[DATA FOR THIS EXERCISE — start]

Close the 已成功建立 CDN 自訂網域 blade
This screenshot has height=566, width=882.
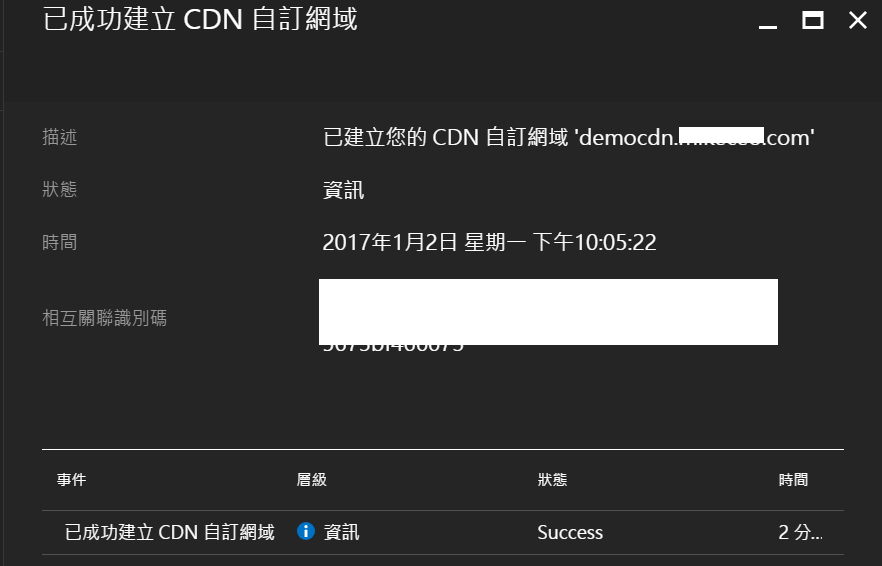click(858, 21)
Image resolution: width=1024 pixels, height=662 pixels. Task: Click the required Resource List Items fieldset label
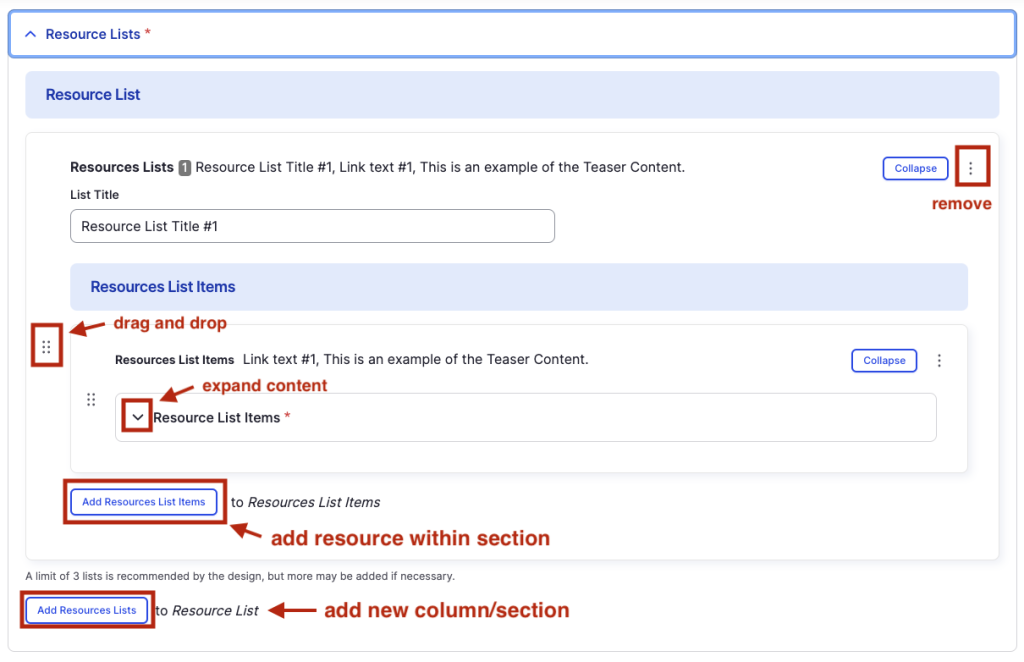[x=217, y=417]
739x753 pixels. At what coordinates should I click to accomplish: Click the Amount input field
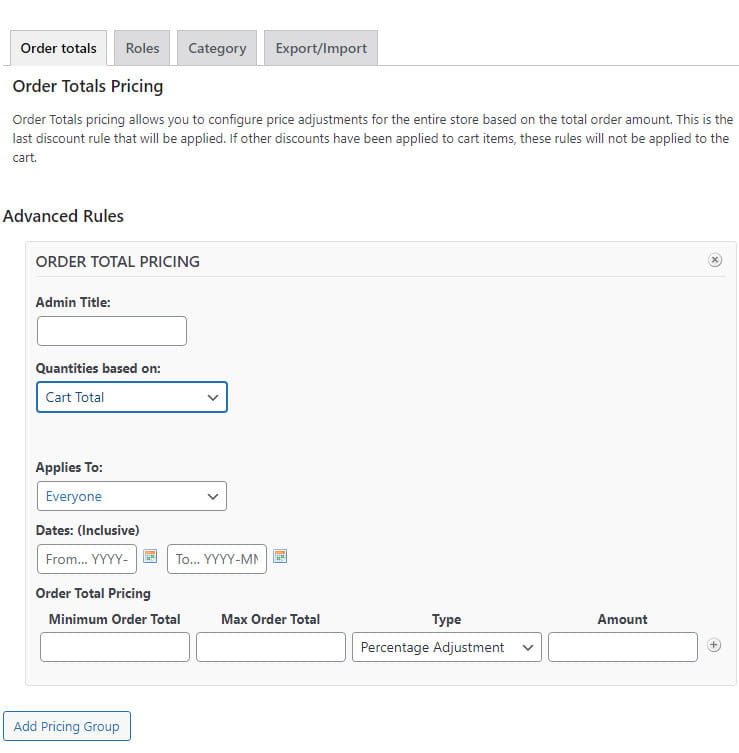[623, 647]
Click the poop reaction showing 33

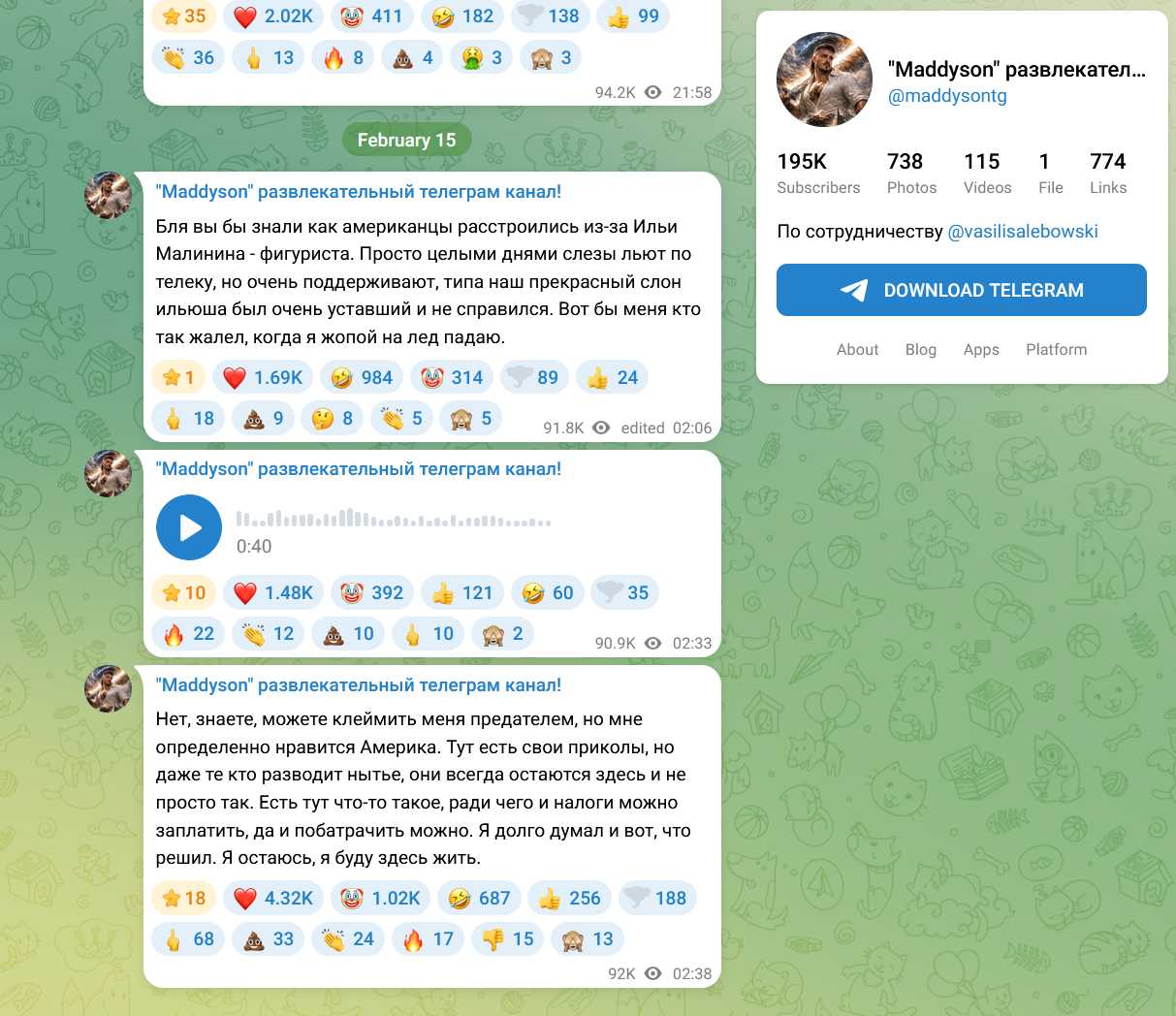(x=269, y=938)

[DATA FOR THIS EXERCISE — finish]

▶ [REQUIRED ACTION]: Omit the pictures and write out the lines above from the one with "739x753 pixels. At" through the last, unchanged.

▶ [ANSWER TO THIS TASK]:
739x753 pixels. At what coordinates should I click to accomplish: Click the Amount input field
[623, 647]
Click the poop reaction showing 33

(x=269, y=938)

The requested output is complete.